My baby bawk has no more hope for a future than a fertilized egg, and probably somewhat less. Weak chicks become weak layers, and a small farm with very limited resources can’t afford to feed weak layers. If he is, as I suspect, a rooster, he’s destined for the pot anyway, since a flock can only have one alpha male. I won’t feel bad if my baby bawk meets either of these fates, because in natural systems weak genes are better kept out of the pool. The immature are also fairer game, because the transfer of energy up the trophic levels is more efficient when fewer of the ecosystem’s precious resources have been invested in an individual. Think of it this way: the younger the deer that meets the wolf’s jaws, the fewer the blades of grass that are sacrificed. And as Katrina said, moms really are more important, because successful breeding females represent the community’s best return for the resources it has invested. Cultural morals that require every being to have a “fair shot” or a “good run” actually constitute ecological waste, a crime which is usually punished by quick deletion from the collective gene bank.


Therefore, a chicken down the shirt is probably even more ridiculous than it sounds, ecologically and energetically speaking. Nevertheless, I have given over the only electrical outlet in my room to baby bawk’s heating pad, which means my own heater will remain cold on this rainy night. The impulse to protect a newborn is stronger than cuteness alone could possibly motivate, so the question I face tonight is this: why is it that an egg that might have a future can be cracked into a pan by even a thoughtful eater, but a gasping chick cannot be suffered to gasp its last?


It must be that every puff of feathers newly hatched seems unbearably precious, not because of what it is (a future chicken dinner), but what it represents (hope, or something like it). It is as if my baby bawk’s tiny white eggtooth stands for every shell that will ever break. His little peep heralds the continuance of life through the night and into the morning, making visible to us the hurtling progress of the generations, egg after chicken after egg.


But that’s silly. It’s one of Darwin’s sacred rules that overproduction of offspring is essential to the survival and evolution of every species. Every life cannot be saved, nor should it, if we want the next generation to be even more functional than this one. Still, it seems that to let a newborn die is to sever a link in the great unbroken chain of beating hearts, a chain which stretches from the first ancient glimmers of self-replication on into the endless expanse of our planet’s unknown future. When environmental conditions are changing so quickly that it's uncertain whether anything but the roaches can keep up, every link becomes invaluable; as Atwood's Crake would say, all it takes is one failed generation to erase a species from the Earth.

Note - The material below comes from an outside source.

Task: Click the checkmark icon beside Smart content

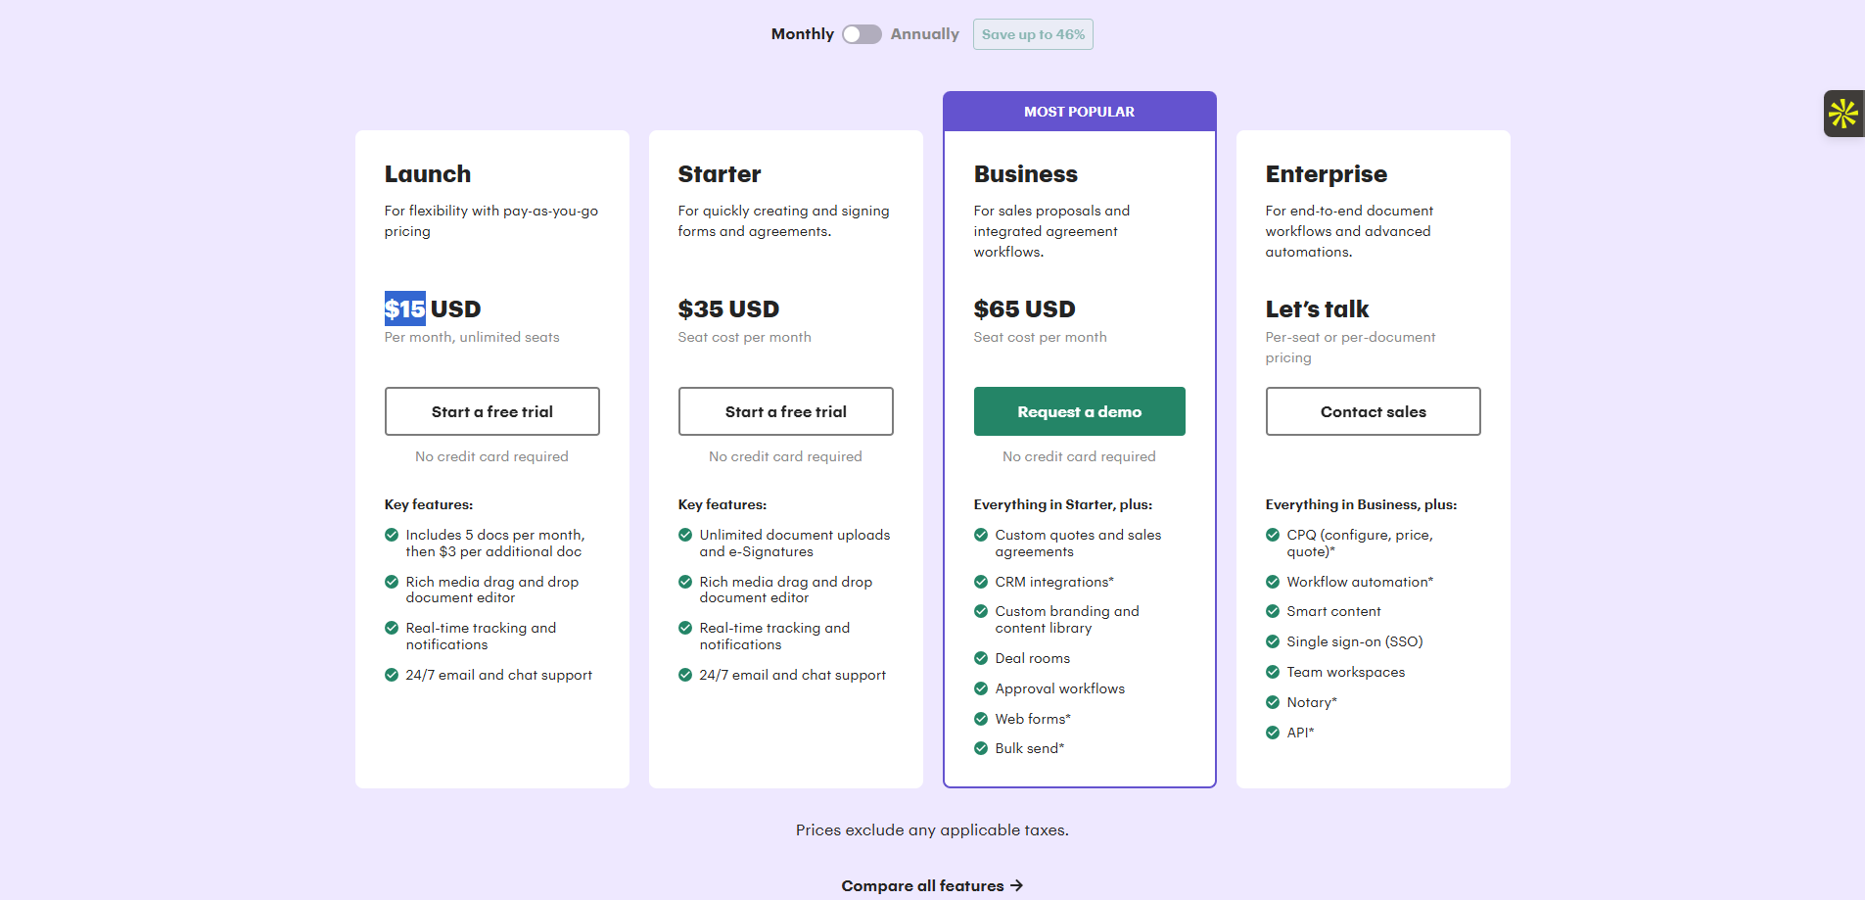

Whether or not my mind would equate them, though, an individual is not a generation. So what is the bearing of one sick baby bawk on the ethics of eating? None, perhaps, except to point out that even our simplest choices sprout from deep beliefs, which, though they are very important to us, may make no ecological sense whatsoever. An anthropology professor of mine once mentioned to me that the Papua New Guinean tribe among whom he did his fieldwork consider it a special treat to climb trees and snack on whole nestlings, with barely the down of first feathers upon them. Terrible, ghastly, unethical… and yet, their methods of gathering and growing sustenance have more or less maintained the integrity of their ecosystem for about thirty thousand years (and at comparatively high population levels), while our shiny new “civilized” practices are bringing our environment to crisis in less than a hundred.


Regardless of the ethics we invent, we humans are irrevocably intertwined with the rest of the biological universe. Just as we are owed a portion of its bounty, so too are we subject to its rules. Food production methods that don’t work must inevitably meet the same fate as chickens with fragile constitutions. Unlike my baby bawk, however, we are lucky enough to be able to observe, and to reason. We get the chance to choose some of our survival characteristics, by choosing our actions. Starting with what to have for breakfast.